Reproduce only the lines from the one containing "The width and height of the screenshot is (1024, 486)." down to the end of the records, replacing "checkbox" with "check box" and leaving everything else unchanged.
□ □ □ □
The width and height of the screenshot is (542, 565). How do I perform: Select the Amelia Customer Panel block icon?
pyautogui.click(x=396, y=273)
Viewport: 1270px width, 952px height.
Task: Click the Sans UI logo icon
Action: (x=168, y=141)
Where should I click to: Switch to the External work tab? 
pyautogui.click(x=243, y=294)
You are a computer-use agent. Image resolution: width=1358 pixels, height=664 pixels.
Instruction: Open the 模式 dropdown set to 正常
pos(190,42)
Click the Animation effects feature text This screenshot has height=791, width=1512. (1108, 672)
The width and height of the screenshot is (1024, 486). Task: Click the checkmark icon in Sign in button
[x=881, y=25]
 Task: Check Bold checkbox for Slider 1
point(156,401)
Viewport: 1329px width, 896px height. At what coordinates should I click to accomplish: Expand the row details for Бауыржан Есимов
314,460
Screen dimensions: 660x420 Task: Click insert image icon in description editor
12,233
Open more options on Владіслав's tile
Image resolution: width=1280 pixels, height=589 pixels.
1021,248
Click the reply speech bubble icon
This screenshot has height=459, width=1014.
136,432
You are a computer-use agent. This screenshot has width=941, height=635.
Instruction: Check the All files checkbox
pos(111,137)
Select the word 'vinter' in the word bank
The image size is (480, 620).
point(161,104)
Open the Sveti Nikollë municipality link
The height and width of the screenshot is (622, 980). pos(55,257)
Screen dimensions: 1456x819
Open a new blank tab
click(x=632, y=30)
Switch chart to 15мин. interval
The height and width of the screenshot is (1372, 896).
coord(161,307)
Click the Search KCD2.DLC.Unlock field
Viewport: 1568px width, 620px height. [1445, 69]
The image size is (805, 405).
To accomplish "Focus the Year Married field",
□ □ □ □
▶ Finished answer:
The width and height of the screenshot is (1024, 486). Task: Click the checkmark icon in Sign in button
[x=881, y=25]
 Task: Check Bold check box for Slider 1
point(156,401)
Viewport: 1329px width, 896px height. At what coordinates should I click to accomplish: Expand the row details for Бауыржан Есимов
314,460
Screen dimensions: 660x420 Task: Click insert image icon in description editor
12,233
Open more options on Владіслав's tile
Image resolution: width=1280 pixels, height=589 pixels.
1021,248
Click the reply speech bubble icon
This screenshot has height=459, width=1014.
136,432
You are a computer-use agent. This screenshot has width=941, height=635.
Instruction: Check the All files check box
pos(111,137)
Select the word 'vinter' in the word bank
The image size is (480, 620).
point(161,104)
Open the Sveti Nikollë municipality link
The height and width of the screenshot is (622, 980). pos(55,257)
Screen dimensions: 1456x819
Open a new blank tab
click(x=632, y=30)
Switch chart to 15мин. interval
The height and width of the screenshot is (1372, 896).
coord(161,307)
Click the Search KCD2.DLC.Unlock field
Viewport: 1568px width, 620px height. [1445, 69]
The image size is (805, 405).
To accomplish "Focus the Year Married field",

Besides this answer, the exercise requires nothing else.